Reputation: 1610
Here is the background. I have the following input for my MapReduce job (example):
Apache Hadoop
Apache Lucene
StackOverflow
....
(Actually each line represents a user query. Not important here.) And I want my RecordReader
class read one line and then pass several key-value pairs to mappers. For example, if RecordReader
gets Apache Hadoop
, then I want it to generate the following key-value pairs and pass it to mappers:
Apache Hadoop - 1
Apache Hadoop - 2
Apache Hadoop - 3
("-" is the separator here.) And I found RecordReader
pass key-values in next()
method:
next(key, value);
Every time a RecordReader.next() is called, only one key and one value will be passed as argument.

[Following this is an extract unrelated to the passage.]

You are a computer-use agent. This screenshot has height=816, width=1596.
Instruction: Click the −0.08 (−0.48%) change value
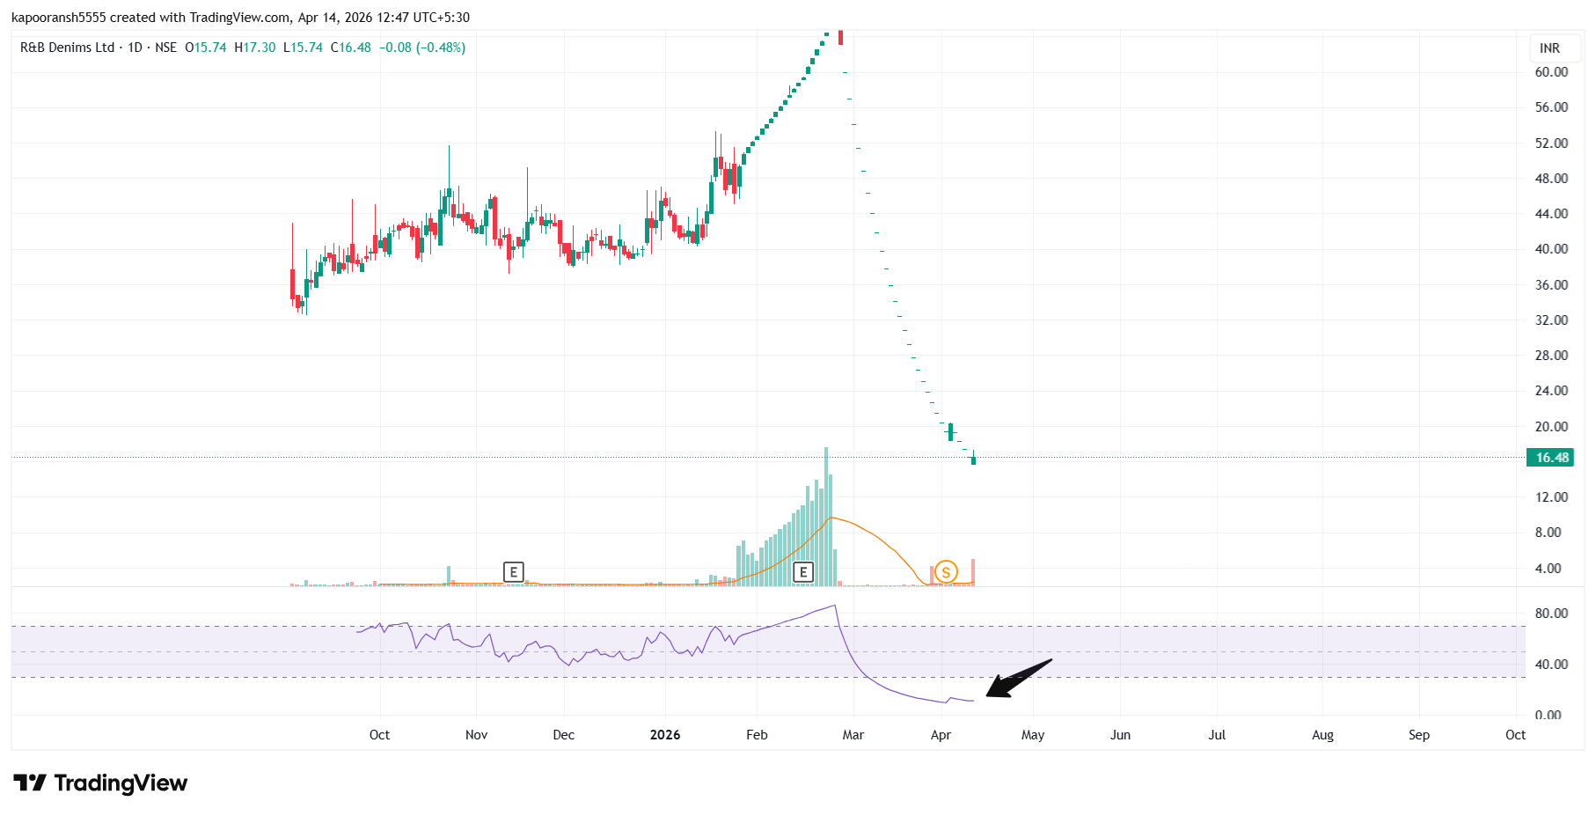tap(422, 48)
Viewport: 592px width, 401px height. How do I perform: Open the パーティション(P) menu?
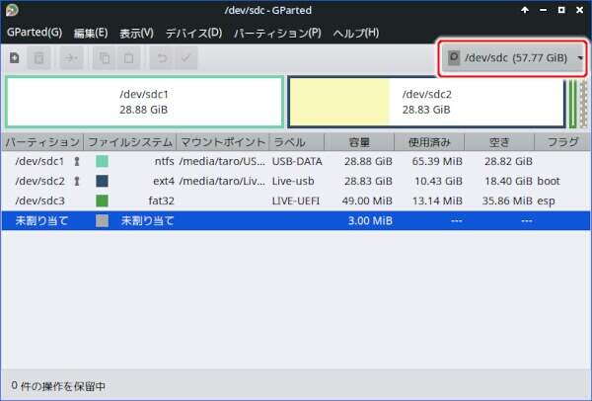(x=277, y=33)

So how should I get my work done?
Upvotes: 2
Views: 1675
Reputation: 1212
I think if you want to send to the mapper use the same key; you must implement your owner RecordReader; for example you can wirte a MutliRecordReader to extends the LineRecordReade; and here you must change the nextKeyValue method; this is the original Code from LineRecordReade:
public boolean nextKeyValue() throws IOException {
if (key == null) {
key = new LongWritable();
}
key.set(pos);
if (value == null) {
value = new Text();
}
int newSize = 0;
// We always read one extra line, which lies outside the upper
// split limit i.e. (end - 1)
while (getFilePosition() <= end) {
newSize = in.readLine(value, maxLineLength,
Math.max(maxBytesToConsume(pos), maxLineLength));
pos += newSize;
if (newSize < maxLineLength) {
break;
}
// line too long. try again
LOG.info("Skipped line of size " + newSize + " at pos " +
(pos - newSize));
}
if (newSize == 0) {
key = null;
value = null;
return false;
} else {
return true;
}
}
and you can change it like this:
public boolean nextKeyValue() throws IOException {
if (key == null) {
key = new Text();
}
key.set(pos);
if (value == null) {
value = new Text();
}
int newSize = 0;
while (getFilePosition() <= end && n<=3) {
newSize = in.readLine(key, maxLineLength,
Math.max(maxBytesToConsume(pos), maxLineLength));//change value --> key
value =Text(n);
n++;
if(n ==3 )// we don't go to next until the N is three;
pos += newSize;
if (newSize < maxLineLength) {
break;
}
// line too long. try again
LOG.info("Skipped line of size " + newSize + " at pos " +
(pos - newSize));
}
if (newSize == 0) {
key = null;
value = null;
return false;
} else {
return true;
}
}
I think this can suit for you
Upvotes: 1
Reputation: 418
Try not giving key:-
context.write(NullWritable.get(), new Text("Apache Hadoop - 1"));
context.write(NullWritable.get(), new Text("Apache Hadoop - 2"));
context.write(NullWritable.get(), new Text("Apache Hadoop - 3"));
Upvotes: 0
Reputation: 3942
I believe you can simply use this:
public static class MultiMapper
extends Mapper<LongWritable, Text, Text, IntWritable> {
@Override
public void map(LongWritable key, Text value, Context context)
throws IOException, InterruptedException {
for (int i = 1; i <= n; i++) {
context.write(value, new IntWritable(i));
}
}
}
Here n is the number of values you want to pass. For example for the key-value pairs you specified:
Apache Hadoop - 1
Apache Hadoop - 2
Apache Hadoop - 3
n would be 3.
Upvotes: 2